Episode 82 - Trippingly on the Tongue

TEXT:

Enter HAMLET and Players

HAMLET
Speak the speech, I pray you, as I pronounced it to
you, trippingly on the tongue: but if you mouth it,
as many of your players do, I had as lief the
town-crier spoke my lines. Nor do not saw the air
too much with your hand, thus, but use all gently;
for in the very torrent, tempest, and, as I may say,
the whirlwind of passion, you must acquire and beget
a temperance that may give it smoothness. O, it
offends me to the soul to hear a robustious
periwig-pated fellow tear a passion to tatters, to
very rags, to split the ears of the groundlings, who
for the most part are capable of nothing but
inexplicable dumbshows and noise: I would have such
a fellow whipped for o'erdoing Termagant; it
out-herods Herod: pray you, avoid it.

First Player
I warrant your honour.

NOTES:

Town Crier
The town crier was a figure with various public duties, foremost among them the announcement of important information.
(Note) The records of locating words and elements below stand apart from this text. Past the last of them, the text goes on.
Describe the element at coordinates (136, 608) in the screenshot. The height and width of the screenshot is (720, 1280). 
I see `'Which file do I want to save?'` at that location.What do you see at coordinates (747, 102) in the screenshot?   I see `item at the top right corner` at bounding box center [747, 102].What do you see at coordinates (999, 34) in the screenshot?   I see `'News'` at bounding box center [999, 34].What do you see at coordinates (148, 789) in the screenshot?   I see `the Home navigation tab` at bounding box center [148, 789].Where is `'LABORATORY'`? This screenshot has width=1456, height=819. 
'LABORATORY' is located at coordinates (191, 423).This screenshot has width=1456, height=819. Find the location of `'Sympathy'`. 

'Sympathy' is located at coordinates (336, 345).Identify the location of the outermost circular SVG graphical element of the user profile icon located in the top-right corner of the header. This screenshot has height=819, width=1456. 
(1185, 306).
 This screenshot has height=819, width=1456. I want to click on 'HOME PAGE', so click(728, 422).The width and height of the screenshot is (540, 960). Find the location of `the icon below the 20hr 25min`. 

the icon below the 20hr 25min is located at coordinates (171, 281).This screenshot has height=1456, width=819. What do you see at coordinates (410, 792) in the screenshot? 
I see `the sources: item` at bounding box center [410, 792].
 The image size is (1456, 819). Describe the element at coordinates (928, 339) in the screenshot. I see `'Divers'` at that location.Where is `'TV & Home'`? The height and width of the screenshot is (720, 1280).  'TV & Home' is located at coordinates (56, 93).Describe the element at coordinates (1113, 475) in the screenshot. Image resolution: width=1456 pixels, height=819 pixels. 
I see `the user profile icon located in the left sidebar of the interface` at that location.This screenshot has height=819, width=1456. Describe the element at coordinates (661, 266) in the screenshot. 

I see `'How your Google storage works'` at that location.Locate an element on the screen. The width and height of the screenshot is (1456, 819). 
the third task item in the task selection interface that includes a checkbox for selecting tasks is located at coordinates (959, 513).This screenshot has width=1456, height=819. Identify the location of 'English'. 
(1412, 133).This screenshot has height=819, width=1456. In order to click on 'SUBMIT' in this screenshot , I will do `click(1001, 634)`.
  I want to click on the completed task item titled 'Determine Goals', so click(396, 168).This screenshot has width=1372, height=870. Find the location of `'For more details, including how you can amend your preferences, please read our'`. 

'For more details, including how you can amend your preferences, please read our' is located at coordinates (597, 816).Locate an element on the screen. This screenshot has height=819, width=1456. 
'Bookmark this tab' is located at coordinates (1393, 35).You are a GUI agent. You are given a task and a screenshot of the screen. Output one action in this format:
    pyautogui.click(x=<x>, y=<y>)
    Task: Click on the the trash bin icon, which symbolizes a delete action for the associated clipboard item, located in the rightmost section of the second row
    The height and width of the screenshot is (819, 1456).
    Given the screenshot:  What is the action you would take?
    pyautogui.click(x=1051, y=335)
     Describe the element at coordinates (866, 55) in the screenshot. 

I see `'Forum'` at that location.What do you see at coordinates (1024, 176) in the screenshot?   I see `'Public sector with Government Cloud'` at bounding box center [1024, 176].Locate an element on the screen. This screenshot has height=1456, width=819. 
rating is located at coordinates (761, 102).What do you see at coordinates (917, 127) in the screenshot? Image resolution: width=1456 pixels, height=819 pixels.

He also accompanied people to the workhouse, escorted criminals to the stocks, and various other duties.

Robustious
A word Shakespeare made up. Something between robust, illustrious and boisterous. (Also used in Henry V!)

Periwig
The first mention of the word periwig - from which we get the word wig - came in Shakespeare’s play The Two Gentlemen of Verona. In a world infested with lice and other such unpleasantries, wigs became a handy way of keeping one’s appearance while maintaining a shaved head (to prevent lice). Queen Elizabeth I famously wore a red curled wig, and it is safe to assume that others may have emulated her in this. For Hamlet, a wig-wearer is someone affected and overcompensating - like the worst kind of (unperfect!) actor on the stage.

Dumbshows
The earliest known verse drama is Gorboduc, and it dates from 1561. It features a dumbshow - an interlude of non-spoken activity that illuminates the plot. They were very popular, a hangover from medieval morality plays, but had fallen out of fashion by the time that Shakespeare wrote Hamlet. As mentioned in the episode, the play brought about something of a resurgence, and many Jacobean plays included dumbshows in the years after Hamlet was written.

Termagant
The origins of the name are complicated - cases have been made for it having come from German, Latin, Italian, English or French. (You can check wikipedia for a detailed analysis of them all…) The name emerged as a personification of a god worshipped by Muslims, but it has almost nothing to do with actual Islamic worship. The character appeared in medieval poetry and drama, usually as an example of a terrible villain (and therefore an excuse for bombastic, over-the-top acting!)

Herod
There are in fact a few famous Herods in the Bible. Herod the Great (responsible for the construction of the temple in Jerusalem) was the client king of Judea at the time Jesus was born, and also ordered the massacre of the innocents. Herod Antipas, his son, is the Herod who appears in the stories of John the Baptist and Salome, and was also in part responsible for the death of Jesus. The name is associated with the worst excesses of Biblical debauchery and murder - again an excuse for exaggerated acting.